EXTRAIT DU TEXTE -
---
Avec une méthode de comparaison correcte, au moyen des valeurs actualisées, l’offre allemande à la Conférence serait encore 2,5 fois supérieure à l’évaluation de Keynes. En bref, Il se montre plus royaliste que le roi. Il est tout à fait compréhensible – après tout, c’était leur travail – que la délégation allemande ne se soit occupée que des intérêts allemands, et que l’essentiel pour elle ait été de diminuer autant que possible les réparations à verser. Mais il faut se demander quelle était la mission de Keynes lorsqu’il écrivit son livre. Était-ce bien de rechercher la vérité et la justice ?
En définitive, la Conférence choisit de ne pas donner de chiffres ni de formule pour le calcul de la contribution allemande, et en assigna la tâche à une Commission des réparations. Le montant que celle-ci retint à Londres en mai 1921 fut effectivement de 12,5 milliards de dollars, soit à peine plus que ce que Keynes avait recommandé dans son livre.
Keynes était fermement convaincu, sans qu’on sache pourquoi, que le montant définitif des réparations aurait dû être fixé lors de la Conférence elle-même. Si son but était de réduire le fardeau des réparations allemandes, c’était évidemment une mauvaise proposition : la Conférence de paix s’ouvrit dès le lendemain de la Grande Guerre, dans un climat de forte animosité des pays alliés, et en particulier de la France, contre l’Allemagne, alors que la population de ces pays avaient des attentes illimitées en matière de réparations, notamment du fait des promesses de leurs élites politiques immédiatement après l’Armistice. Il était donc judicieux de laisser en suspens le montant des réparations, et d’en reporter le calcul exact de quelques années, comme on finit par le faire. Les passions du temps de guerre s’étaient apaisées et l’excitation de l’après-guerre au sujet des réparations était alors retombée. Il devenait possible de discuter de montants plus modérés. Il valait donc mieux pour l’Allemagne ne pas rechercher immédiatement, lors de la Conférence, un accord transactionnel définitif. En bref, Keynes avait tort. Encore une fois.
---
DONNÉES ENREGISTRÉES -
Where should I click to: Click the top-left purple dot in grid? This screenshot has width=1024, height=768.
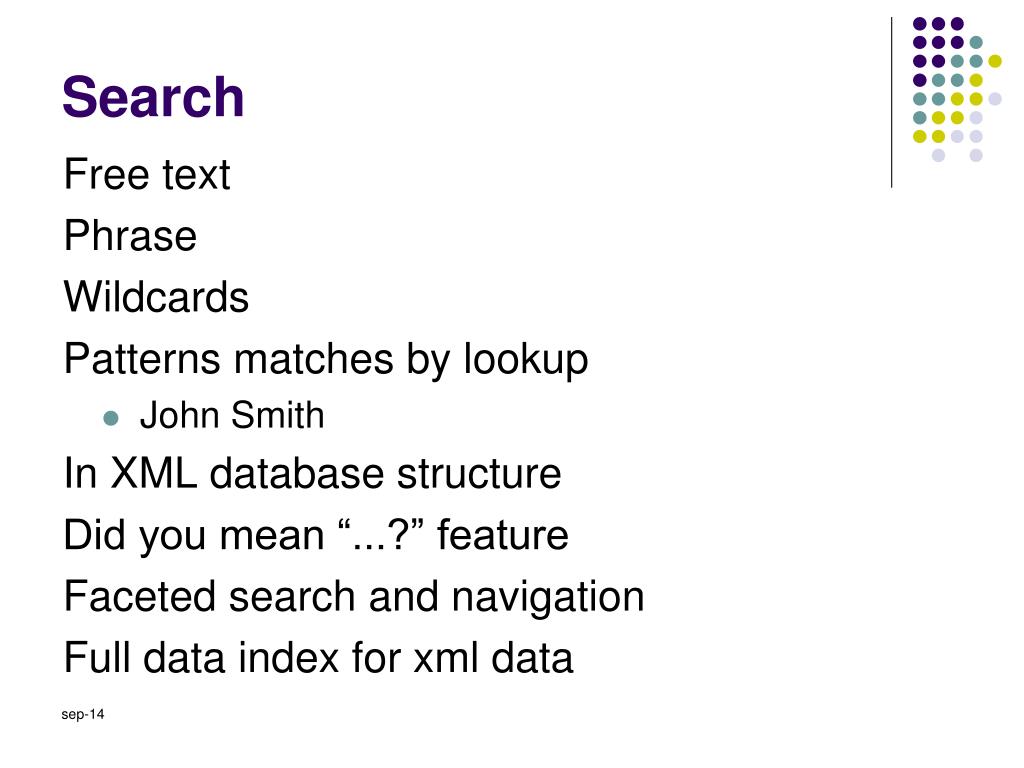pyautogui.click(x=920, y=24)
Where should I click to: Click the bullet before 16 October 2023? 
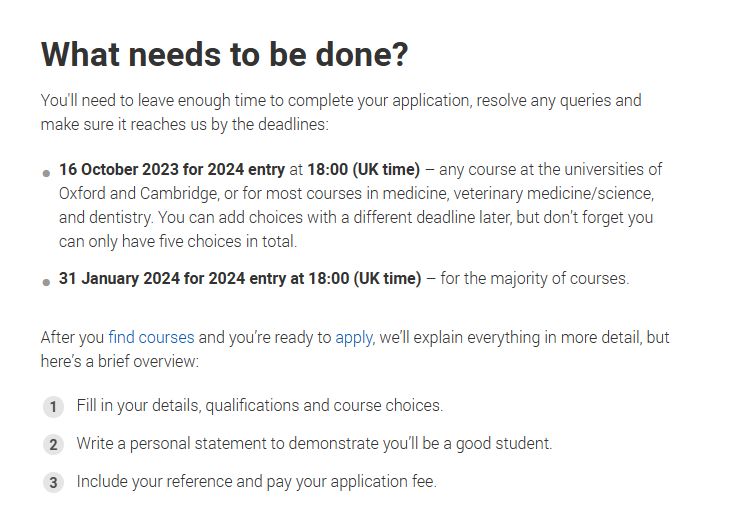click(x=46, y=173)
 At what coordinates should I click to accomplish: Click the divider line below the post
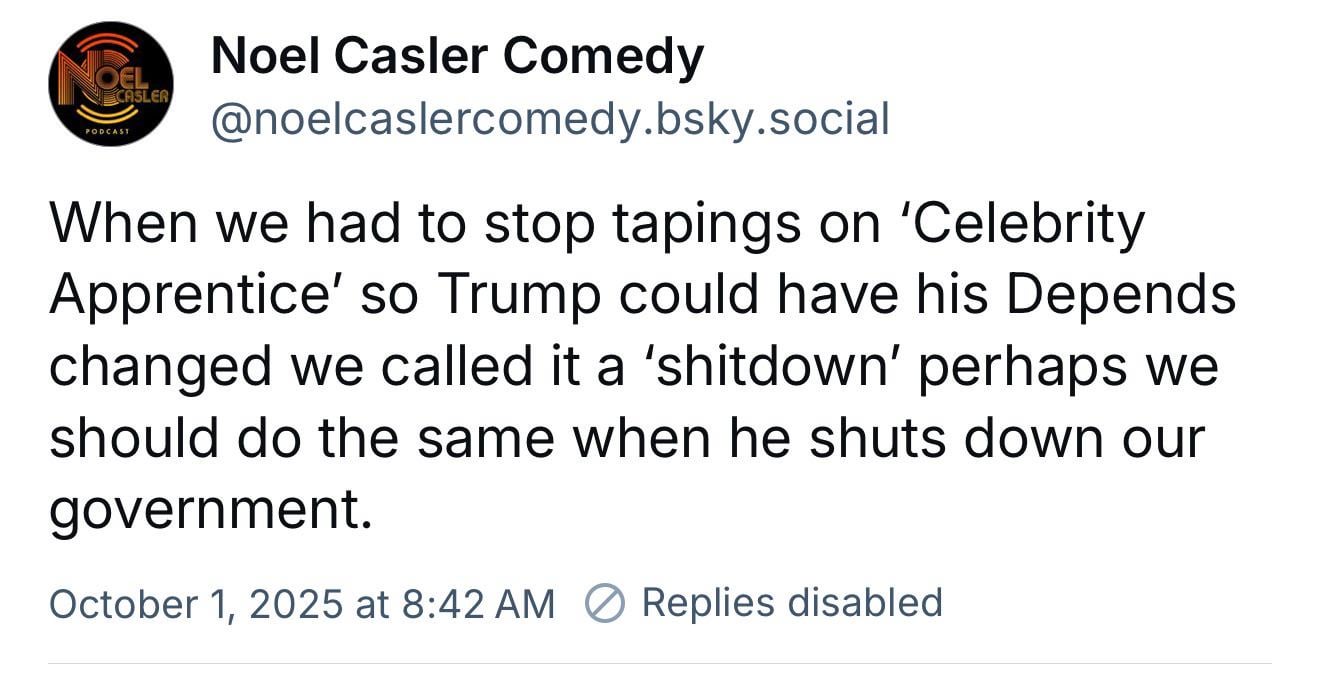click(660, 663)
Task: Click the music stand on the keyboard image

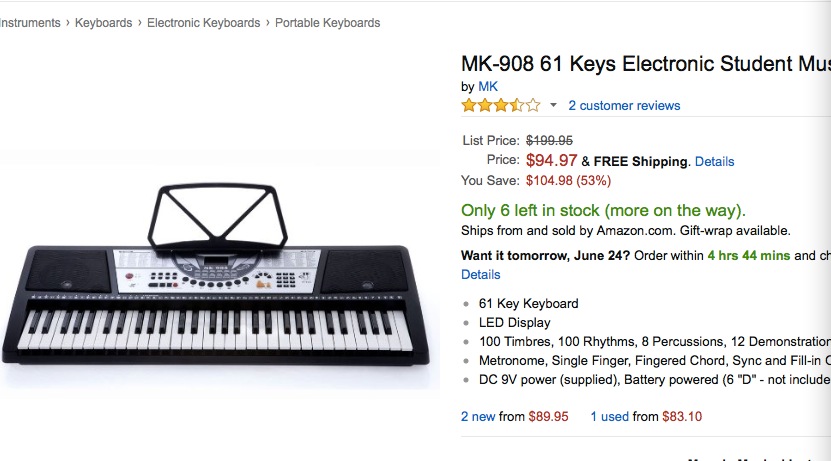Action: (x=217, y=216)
---
Rédigez la suite du texte sur Keynes et les réparations allemandes, à partir de sa dernière phrase.

RÉPONSE RÉDIGÉE -
Capacité et volonté de payer
L’erreur la plus importante du livre de Keynes concerne peut-être la capacité de l’Allemagne à verser les réparations imposées, selon lui limitée à 10 milliards de dollars, soit par une curieuse coïncidence, exactement le montant qu’il donne comme total des dommages de guerre causés par l’Allemagne.
Le premier problème méthodologique est que le concept de capacité de paiement employé par Keynes est statique, fondé uniquement sur les soldes du commerce extérieur enregistrés au cours de la dernière année d’avant-guerre, et seulement ajustés en fonction des pertes territoriales (estimées) de l’Allemagne. Selon Keynes, la capacité de paiement d’un pays ne change pas dans le temps, et les agents économiques et les gouvernements ne réagissent pas aux incitations, par exemple celles créées par les réparations, ou aux chocs extérieurs. Dans cette perspective, la conclusion inévitable était que la capacité de paiement de l’Allemagne était constante et plutôt faible.
Le deuxième problème méthodologique de son approche est qu’il ne lie pas capacité de paiement et calendrier de paiement. Un même montant de réparations réparti sur 20 ans ou bien sur 40 ans, c’est quelque chose de complètement différent, car la capacité de paiement est en fin de compte fonction du PIB de la période considérée – c’est le rapport entre les sorties de capitaux et le PIB qui importe. Après tout, la capacité de paiement n’est rien d’autre que la part du PIB qui peut être extraite d’un pays sans effet néfaste sur sa vie économique quotidienne et sa croissance économique. Ainsi, se focalisant à tort sur la balance commerciale d’avant-guerre, Keynes oubliait la relation entre la capacité de paiement de l’Allemagne et son PIB.
En outre, Keynes néglige le fait que les réparations sont nécessairement payées par le gouvernement à partir de ses excédents budgétaires, et qu’il doit donc y avoir excédents, quelle que soit la manière d’y parvenir. Avec le recul, la séquence des événements qui ont suivi la Conférence de paix montre clairement que les fréquents défauts de l’Allemagne dans le paiement des réparations s’expliquent par les déficits budgétaires, mais aussi que ces déficits étaient principalement dus à la faible pression fiscale.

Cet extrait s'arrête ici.